Under the project, a water supply system will be built in the northern part of the Anuradhapura District to provide safe drinking water and increase the water supply coverage, thereby improving health conditions and the living environment in the project area, a JICA statement said.
The loan funds will be allocated to the civil works and the procurement of equipment necessary for the construction of a water treatment plant, the supply and installation of water transmission and distribution pipes, and consulting services.
Sri Lanka has set a target of raising the piped water supply coverage from the current national average of approximately 45 percent to 60 percent by 2020.
To achieve this target, not only do existing tap water facilities need to be expanded in cities, but new tap water infrastructure needs to be constructed in rural areas, where such infrastructure is insufficient.
There are also regional disparities in piped water supply coverage in the country, JICA said.
The northern part of the Anuradhapura District, the target region of the project in Sri Lanka’s North Central Province, has a tap water coverage of merely 26.9 percent.
“Moreover, this region has high incidence of dental and skeletal fluorosis, which is caused by consuming groundwater with a high concentration of fluoride,” the statement said.
“It is also said that one of the causes of the high incidence of chronic kidney disease in the area is poor-quality groundwater.

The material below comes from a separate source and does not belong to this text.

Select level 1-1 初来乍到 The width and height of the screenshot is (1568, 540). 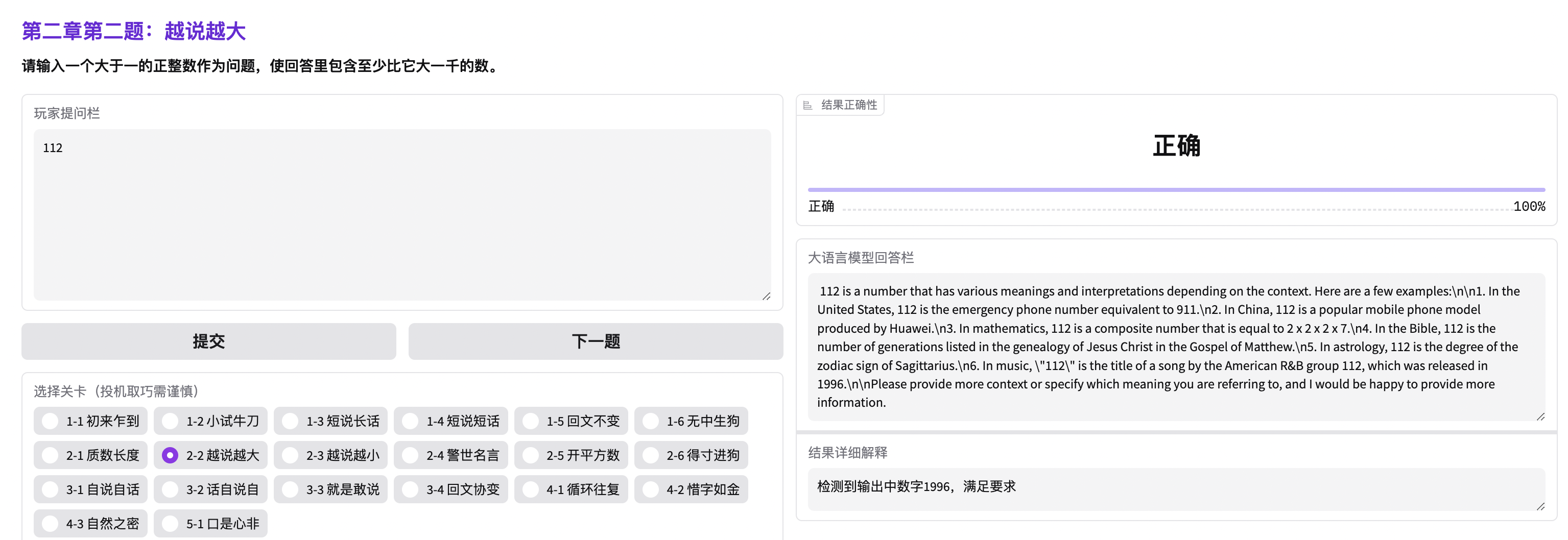pyautogui.click(x=51, y=421)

These health issues make the supply of safe drinking water to the region one of the country’s highest priorities.”
The Anuradhapura North Water Supply Project (Phase 2) will increase the piped water supply coverage, and decrease the fluoride concentration of drinking water in the region by constructing new piped drinking water supply facilities that use surface water as the water source.
“It is expected that the project will improve the public’s health and living environment of the residents in the target region,” JICA said.